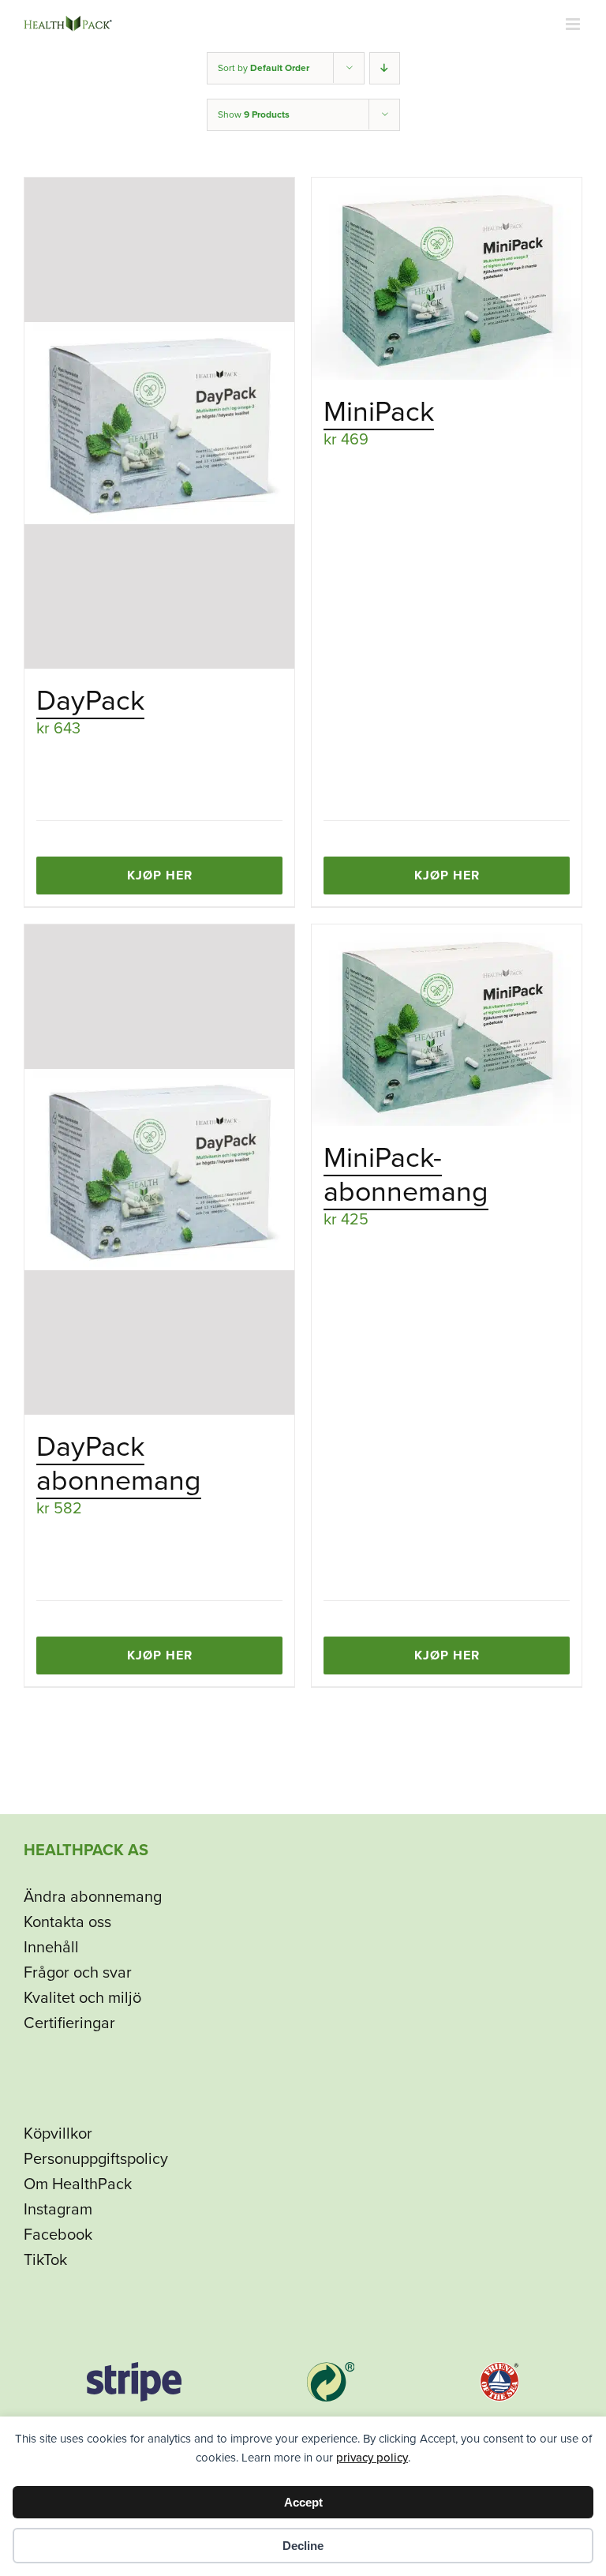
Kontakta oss (67, 1922)
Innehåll (51, 1947)
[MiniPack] (447, 279)
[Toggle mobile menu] (574, 24)
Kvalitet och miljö (82, 1998)
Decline (303, 2545)
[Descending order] (384, 68)
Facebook (58, 2234)
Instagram (58, 2209)
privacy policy (372, 2457)
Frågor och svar (78, 1972)
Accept (303, 2502)
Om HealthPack (78, 2184)
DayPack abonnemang (118, 1464)
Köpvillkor (58, 2133)
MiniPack (379, 412)
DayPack (90, 701)
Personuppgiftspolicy (96, 2159)
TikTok (45, 2260)
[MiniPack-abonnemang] (447, 1025)
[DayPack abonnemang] (159, 1169)
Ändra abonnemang (93, 1897)
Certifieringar (69, 2023)
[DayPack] (159, 423)
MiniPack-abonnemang (406, 1175)
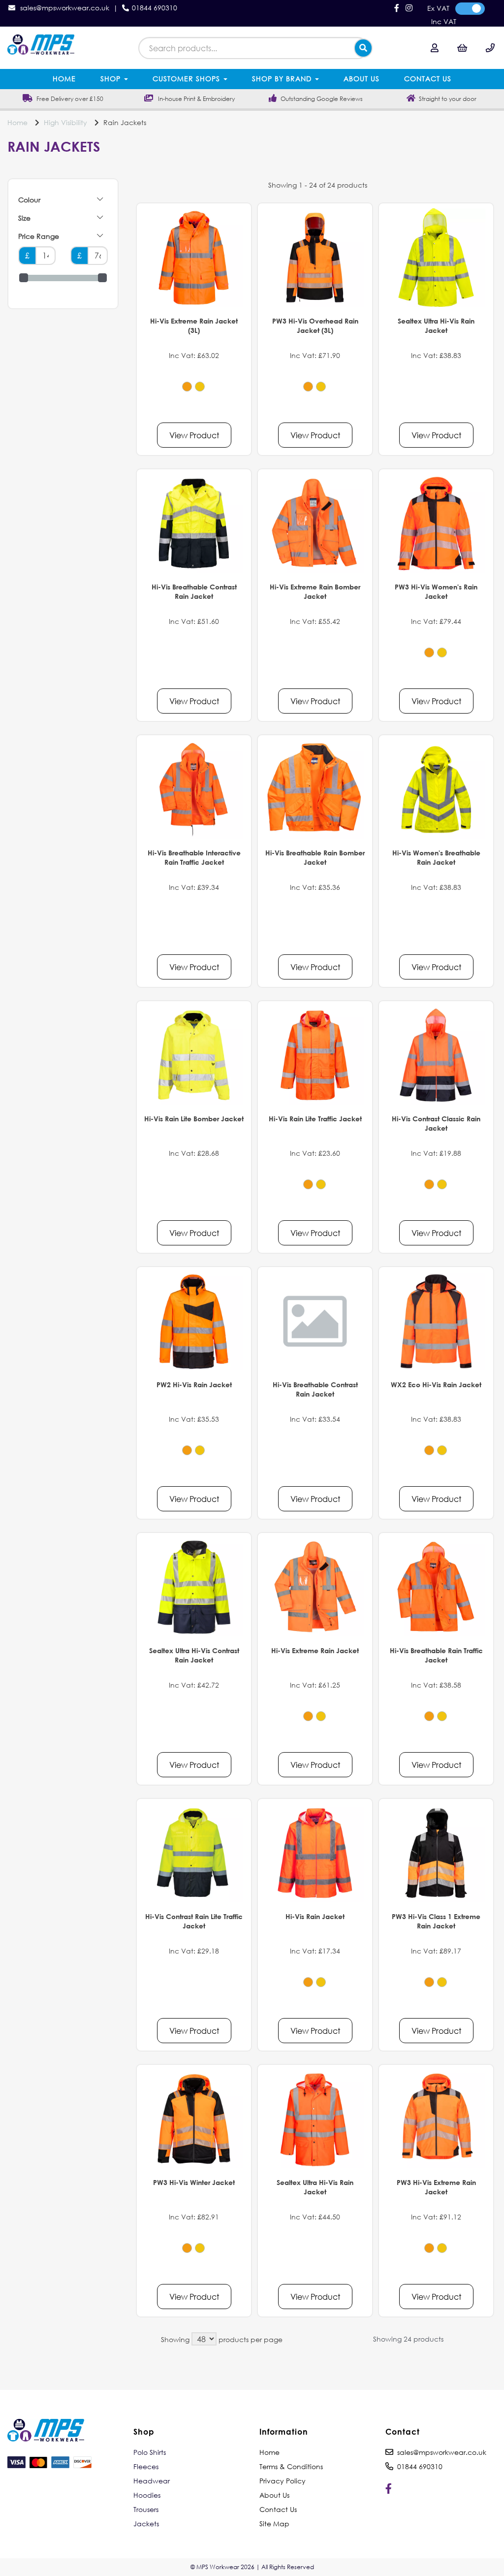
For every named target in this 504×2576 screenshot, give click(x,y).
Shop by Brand (283, 78)
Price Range (38, 236)
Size (24, 218)
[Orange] (187, 386)
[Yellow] (200, 386)
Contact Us (427, 78)
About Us (361, 78)
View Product (194, 435)
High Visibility (65, 122)
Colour (29, 199)
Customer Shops (187, 78)
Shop (111, 78)
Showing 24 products (408, 2339)
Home (64, 78)
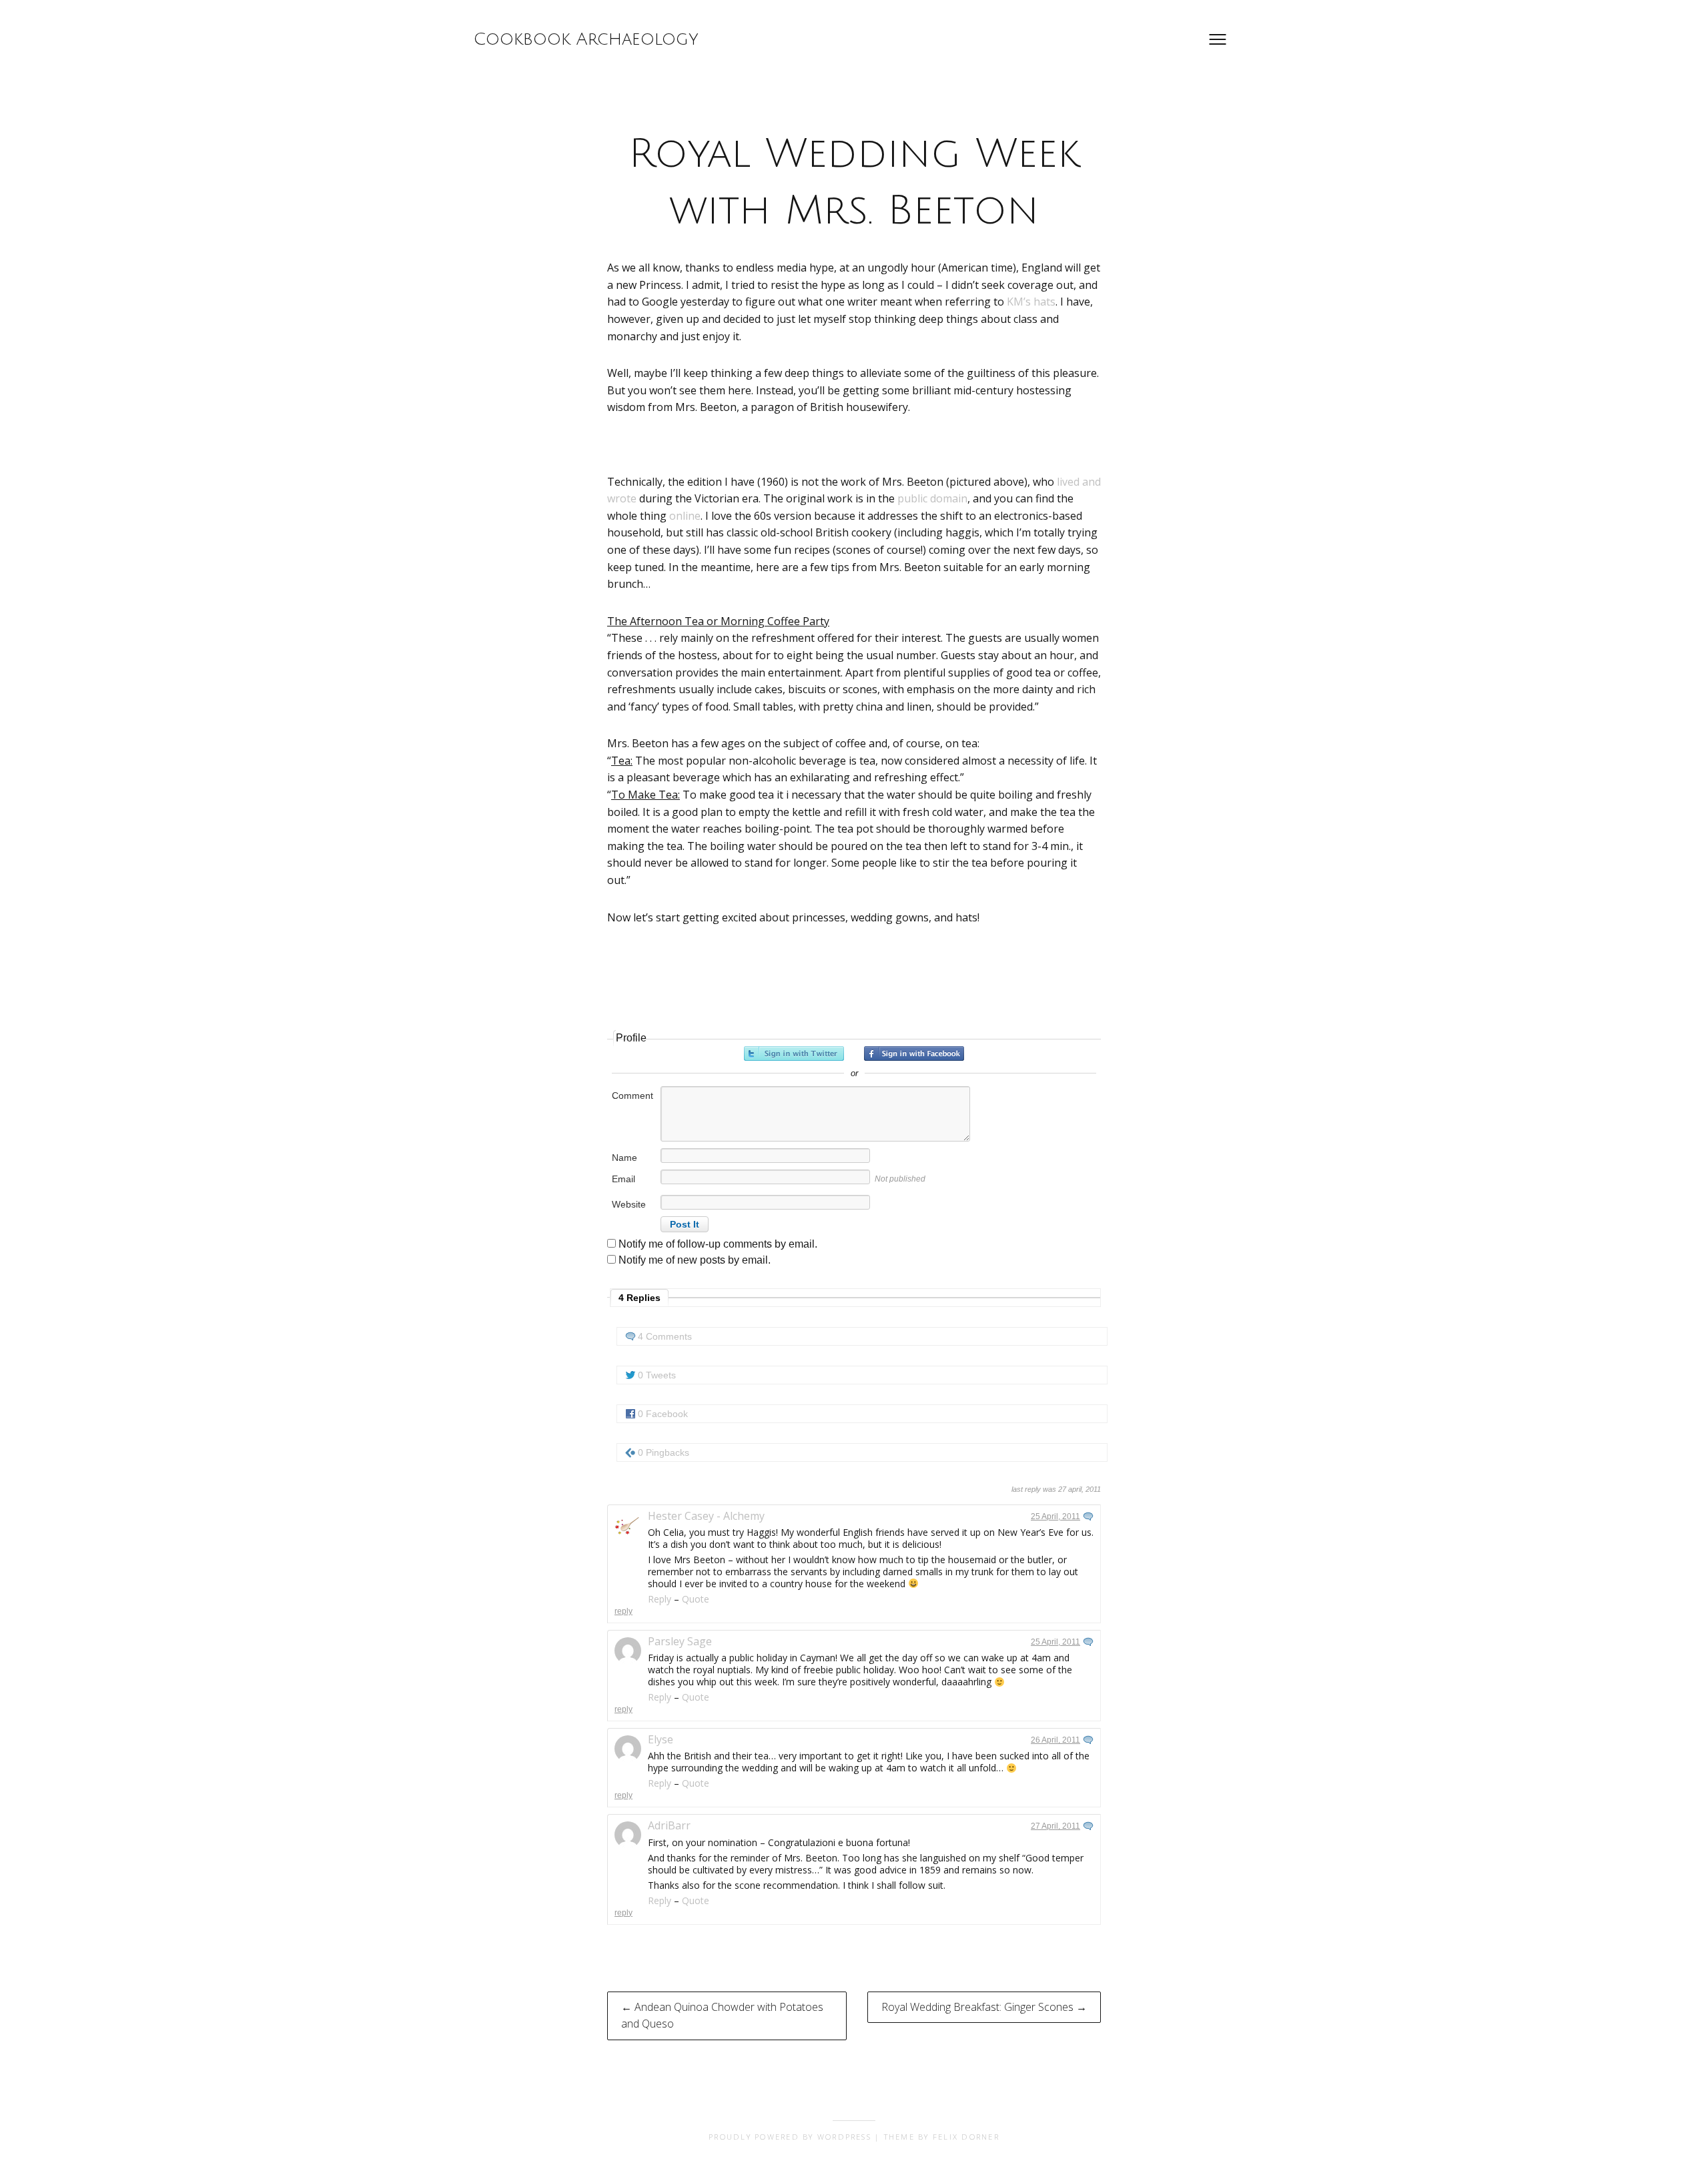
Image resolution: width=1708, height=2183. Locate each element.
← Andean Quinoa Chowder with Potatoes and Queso (722, 2016)
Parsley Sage (680, 1641)
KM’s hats (1031, 301)
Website (629, 1204)
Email (623, 1179)
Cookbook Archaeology (586, 39)
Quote (695, 1599)
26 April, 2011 (1055, 1740)
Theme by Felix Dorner (941, 2137)
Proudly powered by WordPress (790, 2137)
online (685, 515)
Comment (632, 1095)
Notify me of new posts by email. (694, 1260)
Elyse (660, 1739)
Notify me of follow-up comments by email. (717, 1244)
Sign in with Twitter (794, 1053)
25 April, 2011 (1055, 1516)
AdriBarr (669, 1825)
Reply (659, 1599)
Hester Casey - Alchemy (706, 1515)
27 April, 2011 (1055, 1826)
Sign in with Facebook (914, 1053)
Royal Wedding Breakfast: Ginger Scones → (984, 2007)
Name (624, 1157)
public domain (932, 498)
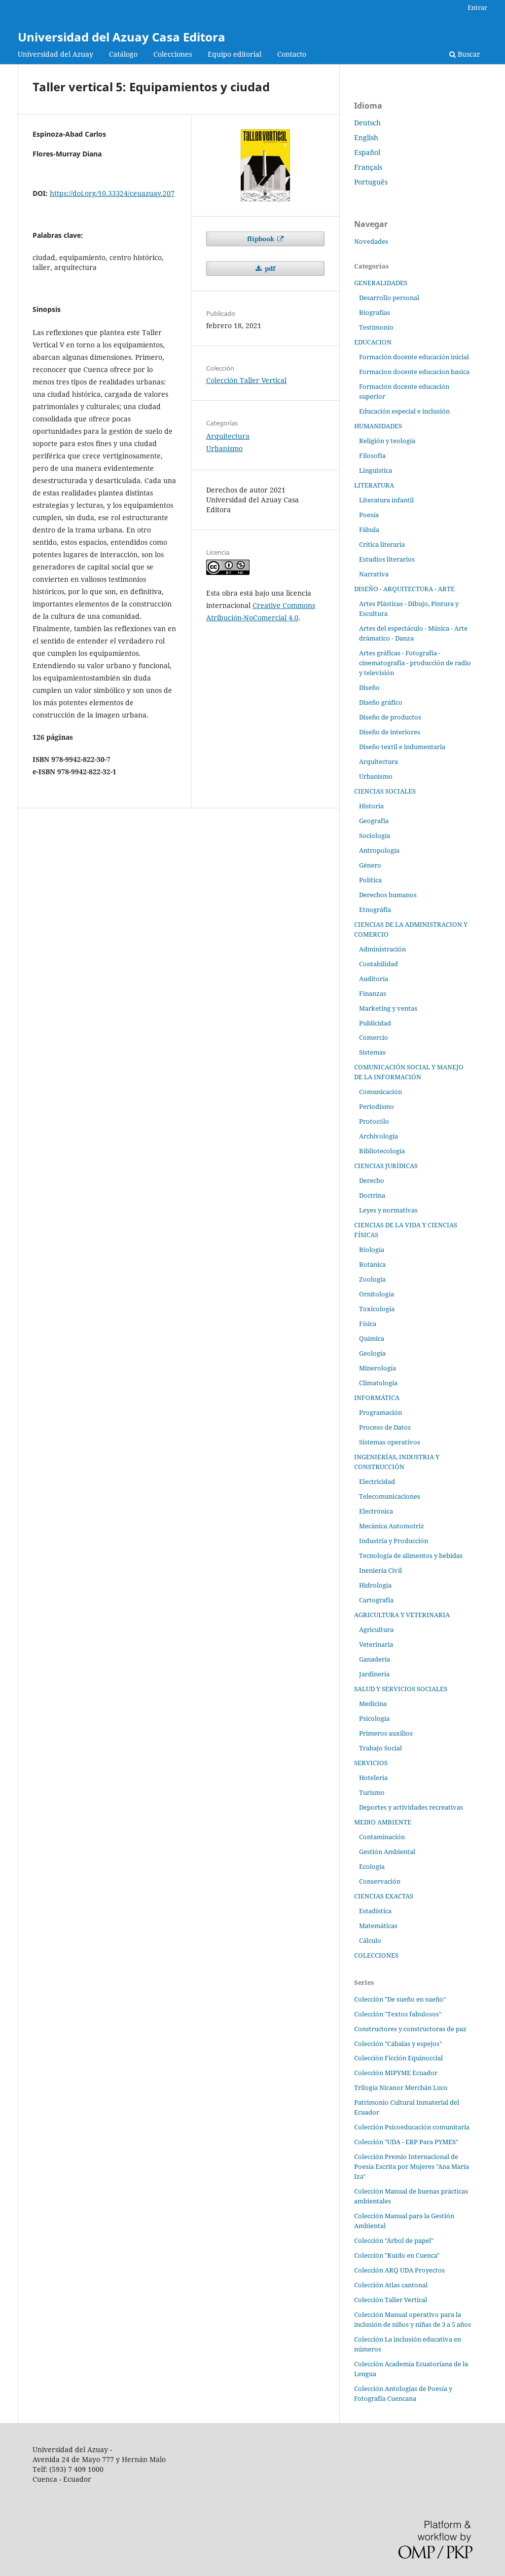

### [Task]
Which of the lines above include the word "with"? Copy each of them.

### [Written solution]
← Andean Quinoa Chowder with Potatoes and Queso (722, 2016)
Sign in with Twitter (794, 1053)
Sign in with Facebook (914, 1053)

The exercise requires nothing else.